(Alliance News) - SThree PLC on Tuesday reported a drop in its quarterly net fees and said it expects a lower on-year annual profit.

The London-based staffing company said net fees in the first quarter of 2024 fell 8.7% to GBP93.7 million from GBP102.6 million the year before.

This was driven by "continued softness" in new business across Contract and Permanent, which was largely offset by strong Contract extensions.

Contract net fees dropped 4.6% to GBP78.9 million from GBP82.7 million in the first quarter of 2023, while permanent net fees fell 26% to GBP14.8 million from GBP19.9 million a year ago.

Further, the firm saw net fees drop across several regions, reporting a decrease of 14% in Germany, of 10% in the US and of 7.0% in the UK.

In addition, SThree said its contractor order book fell by around 1.0% to GBP184 million in the quarter compared to the previous year.

Looking ahead, however, the company said its 2024 performance is currently expected to be in line with market expectations, which forecasts pretax profit of GBP71.9 million.

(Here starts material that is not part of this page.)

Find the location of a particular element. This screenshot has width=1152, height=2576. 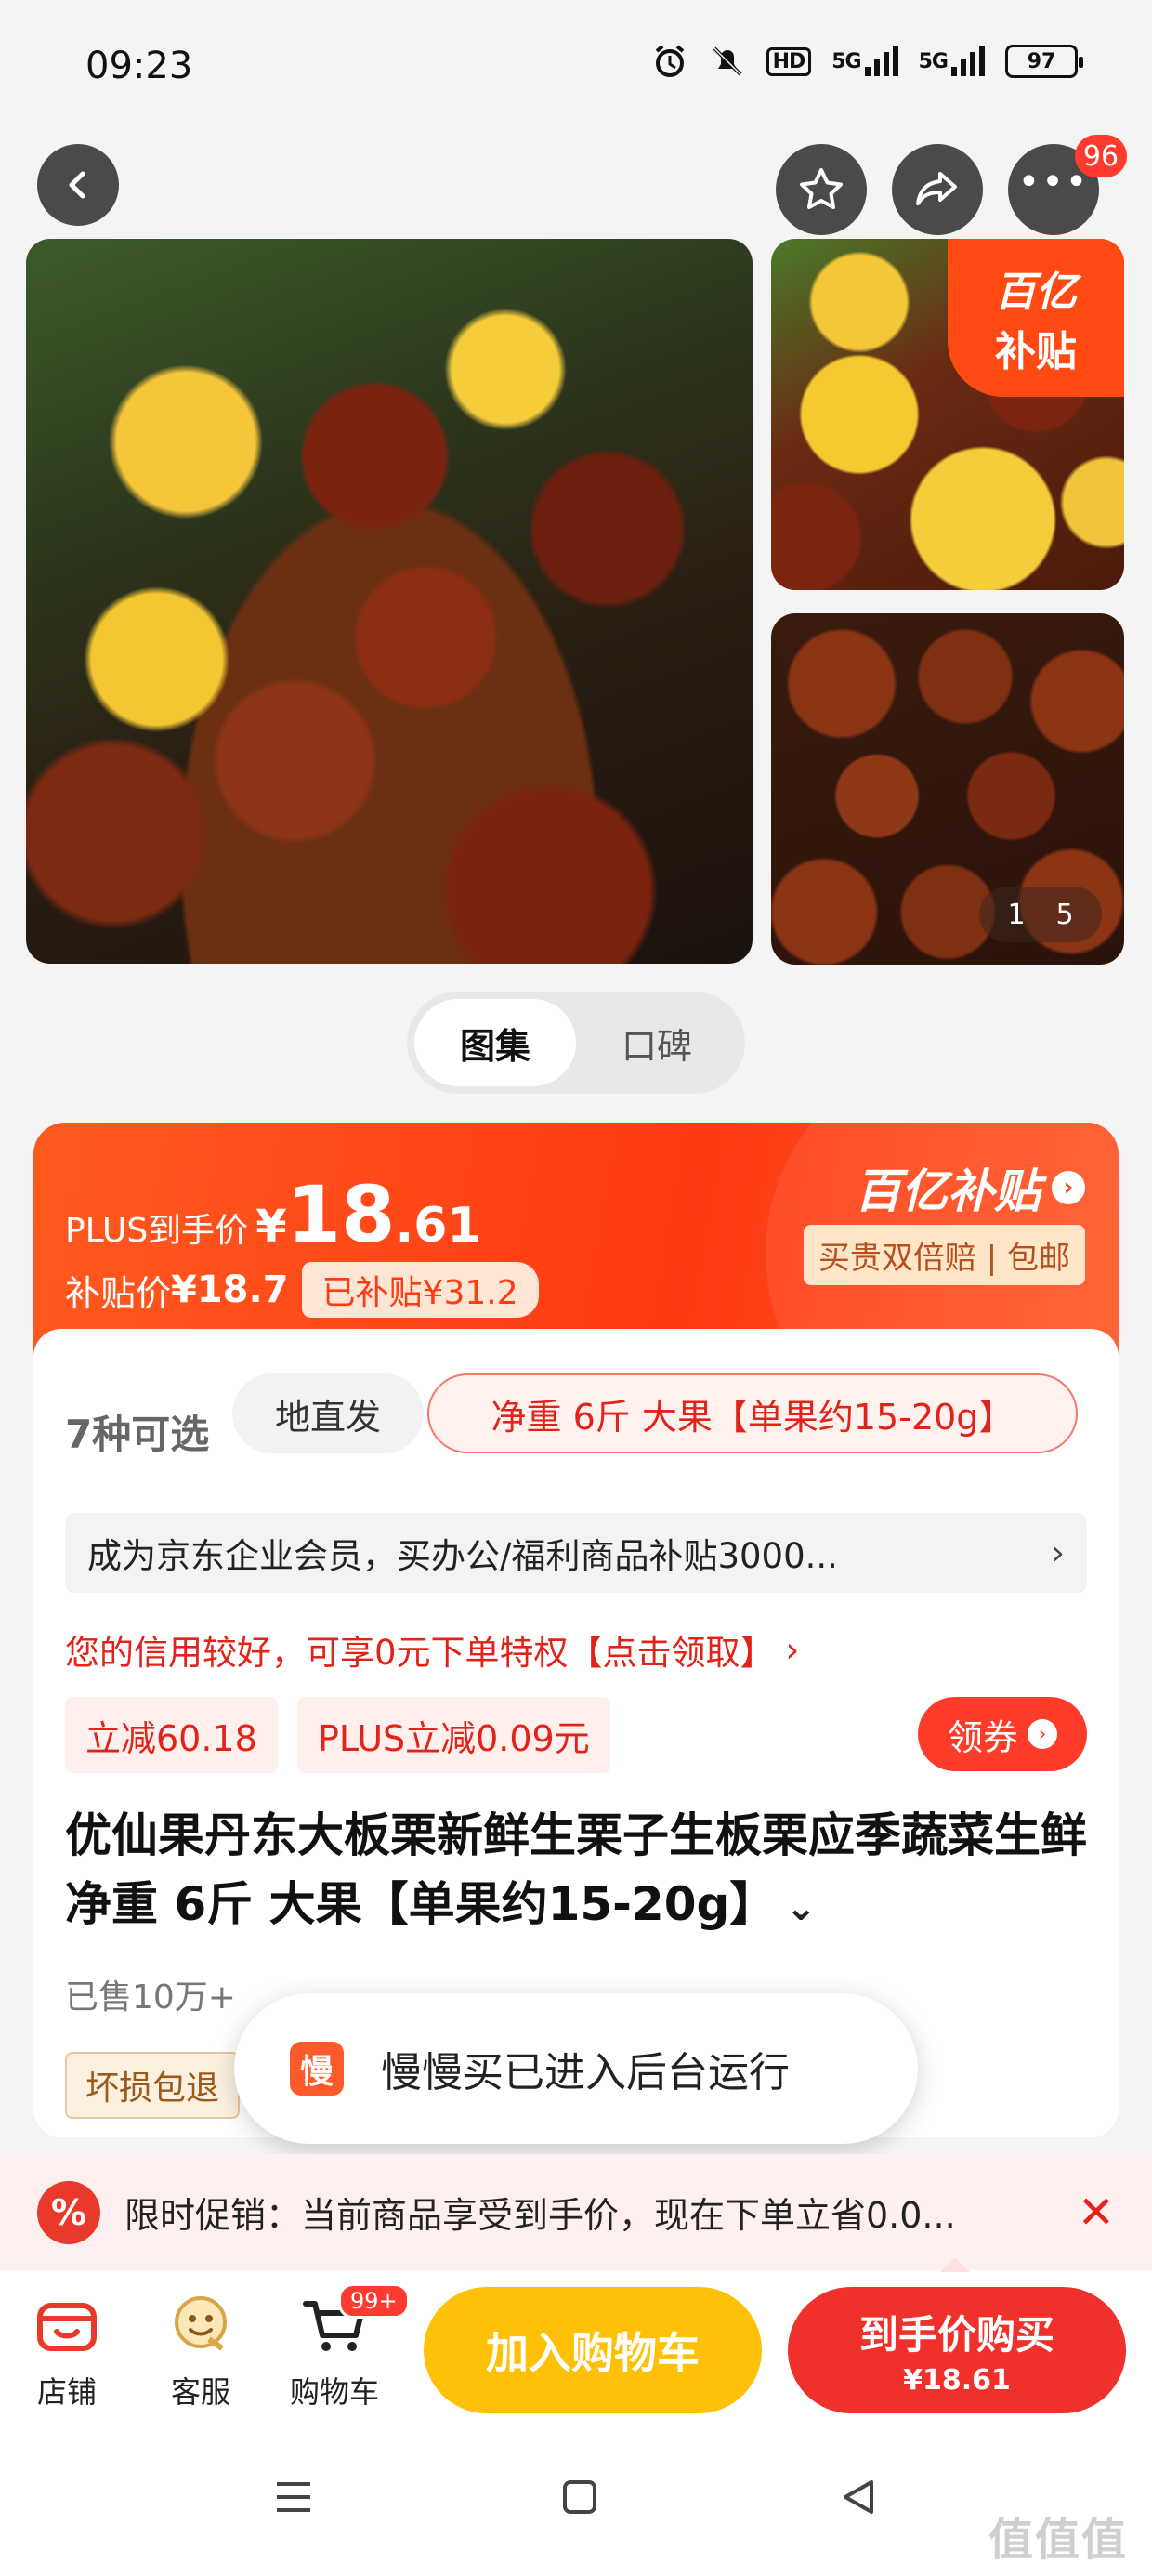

Pretax profit in 2023 was recorded at GBP77.9 million.

Chief Executive Officer Timo Lehne said: "Once again, we have delivered a good performance against a strong comparative and within a market environment that remains difficult from a new business perspective.

"We continue to make good progress with our Technology Improvement Programme, with our new end-to-end integrated platform now fully deployed in the US and initiated in Germany, providing our teams with the digital tools which will be key to driving both scale and higher margins over the mid-to-long term."

Shares in SThree fell 2.5% to 413.50 pence each in London on Tuesday morning.